The role of women in industry during World War I was pivotal, no matter which side of the battle they were on.  Kate Kestian's passage from her book, "When Our Men Lay in the Trenches" described the frightening, unsafe conditions that women faced while working in a munitions factory for the German side, while their husbands were fighting on the front lines. 

Kestian described how the smell of ether overtook her that first day in the factory.  "You'll get used to it," promised an elderly worker.  "Tomorrow you won't even notice it!"  Only sometimes, Kestian explains, is she seized by a "paralysing weariness" that makes her "eyelids feel like lead" and gives her double vision. 
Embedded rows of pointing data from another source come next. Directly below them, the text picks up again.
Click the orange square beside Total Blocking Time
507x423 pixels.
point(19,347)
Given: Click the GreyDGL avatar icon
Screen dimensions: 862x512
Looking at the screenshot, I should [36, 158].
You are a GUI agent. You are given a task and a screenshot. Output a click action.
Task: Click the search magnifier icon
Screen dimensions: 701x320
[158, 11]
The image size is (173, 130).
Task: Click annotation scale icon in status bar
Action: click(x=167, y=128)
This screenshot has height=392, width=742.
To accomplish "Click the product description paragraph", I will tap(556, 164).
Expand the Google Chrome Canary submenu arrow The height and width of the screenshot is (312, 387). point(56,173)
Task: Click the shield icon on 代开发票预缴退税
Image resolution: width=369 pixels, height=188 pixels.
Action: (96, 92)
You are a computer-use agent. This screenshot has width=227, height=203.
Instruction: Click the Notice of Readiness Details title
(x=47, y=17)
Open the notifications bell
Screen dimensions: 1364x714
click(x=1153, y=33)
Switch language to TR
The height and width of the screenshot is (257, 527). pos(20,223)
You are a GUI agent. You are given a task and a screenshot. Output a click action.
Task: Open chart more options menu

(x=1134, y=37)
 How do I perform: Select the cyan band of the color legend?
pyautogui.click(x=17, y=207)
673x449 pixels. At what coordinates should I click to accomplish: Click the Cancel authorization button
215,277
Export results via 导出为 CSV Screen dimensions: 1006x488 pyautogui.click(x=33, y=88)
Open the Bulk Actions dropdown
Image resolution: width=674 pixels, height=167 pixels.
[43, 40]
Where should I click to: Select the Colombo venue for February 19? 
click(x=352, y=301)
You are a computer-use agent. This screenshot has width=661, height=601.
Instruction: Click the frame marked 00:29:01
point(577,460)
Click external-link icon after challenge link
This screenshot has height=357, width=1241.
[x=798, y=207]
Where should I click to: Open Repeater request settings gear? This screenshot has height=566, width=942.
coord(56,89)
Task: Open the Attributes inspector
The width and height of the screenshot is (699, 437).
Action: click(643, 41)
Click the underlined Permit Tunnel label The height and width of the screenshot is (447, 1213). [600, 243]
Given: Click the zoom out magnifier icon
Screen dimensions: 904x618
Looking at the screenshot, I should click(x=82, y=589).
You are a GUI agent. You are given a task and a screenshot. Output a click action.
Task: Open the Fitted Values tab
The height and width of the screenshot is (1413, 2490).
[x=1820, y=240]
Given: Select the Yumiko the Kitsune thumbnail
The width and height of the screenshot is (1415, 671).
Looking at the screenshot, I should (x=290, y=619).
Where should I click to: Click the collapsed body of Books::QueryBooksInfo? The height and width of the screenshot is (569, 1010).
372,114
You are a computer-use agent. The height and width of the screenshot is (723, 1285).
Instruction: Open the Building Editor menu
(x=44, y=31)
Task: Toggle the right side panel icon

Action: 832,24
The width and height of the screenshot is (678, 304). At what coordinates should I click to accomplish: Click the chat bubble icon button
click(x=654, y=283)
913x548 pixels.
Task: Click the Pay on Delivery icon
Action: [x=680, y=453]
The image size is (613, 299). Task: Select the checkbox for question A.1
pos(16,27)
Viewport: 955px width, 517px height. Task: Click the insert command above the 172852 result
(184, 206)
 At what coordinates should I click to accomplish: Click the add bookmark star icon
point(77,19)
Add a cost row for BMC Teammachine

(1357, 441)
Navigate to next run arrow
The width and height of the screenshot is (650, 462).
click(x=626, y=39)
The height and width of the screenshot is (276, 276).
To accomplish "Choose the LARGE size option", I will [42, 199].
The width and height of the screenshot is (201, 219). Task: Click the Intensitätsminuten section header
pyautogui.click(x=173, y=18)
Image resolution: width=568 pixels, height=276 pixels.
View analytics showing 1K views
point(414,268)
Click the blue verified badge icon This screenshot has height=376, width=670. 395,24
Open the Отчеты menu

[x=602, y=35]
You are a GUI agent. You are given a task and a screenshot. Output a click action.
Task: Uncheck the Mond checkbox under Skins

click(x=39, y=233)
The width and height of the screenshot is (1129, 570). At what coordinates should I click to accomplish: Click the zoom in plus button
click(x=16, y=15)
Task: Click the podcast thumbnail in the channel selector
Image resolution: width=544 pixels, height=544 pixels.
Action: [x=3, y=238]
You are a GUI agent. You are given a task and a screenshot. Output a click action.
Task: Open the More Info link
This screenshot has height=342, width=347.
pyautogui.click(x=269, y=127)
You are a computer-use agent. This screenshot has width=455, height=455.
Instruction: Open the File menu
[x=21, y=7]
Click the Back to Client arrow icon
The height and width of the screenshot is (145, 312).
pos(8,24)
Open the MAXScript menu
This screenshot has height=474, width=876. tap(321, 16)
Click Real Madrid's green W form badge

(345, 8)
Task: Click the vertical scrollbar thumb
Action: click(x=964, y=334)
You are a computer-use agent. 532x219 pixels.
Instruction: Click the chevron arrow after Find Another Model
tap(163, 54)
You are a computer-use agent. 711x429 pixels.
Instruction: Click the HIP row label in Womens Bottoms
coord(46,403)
Women that did the same job as Kestian used a cutting machine with razor sharp blades that would cut sticks of gun powder to be put in missiles.  Other women then grabbed the sticks and bundled and packed them.  These jobs required absolute concentration and accuracy at all times.

Many women, however, were forced to take night shifts so that they could tend to their children during the day and had little, if any, sleep.   Exhaustion, coupled with dangerous equipment and the effects of the ether, made their work a ticking time bomb.

"I had been standing in my place at the table for about a week when it happened.  A scream, as if from many mouths and yet just one single scream, rose through the room."

A woman's hand had been severed in half.   She was a mother with four children at home--whose husband was already wounded in the war-- and was horrified at the prospect  of having to go to the hospital herself.    Although in shock, she knew she had to support her children.

"She felt for her injured hand and a smile crossed her deathly pale face. 'Thank God, it's only the left.' "

After the blood had been cleaned up, and they had a break, the women returned to their work.

"It's been one of those nights!" stated a supervisor.  "But at least everyone keeps awake when things go crazy."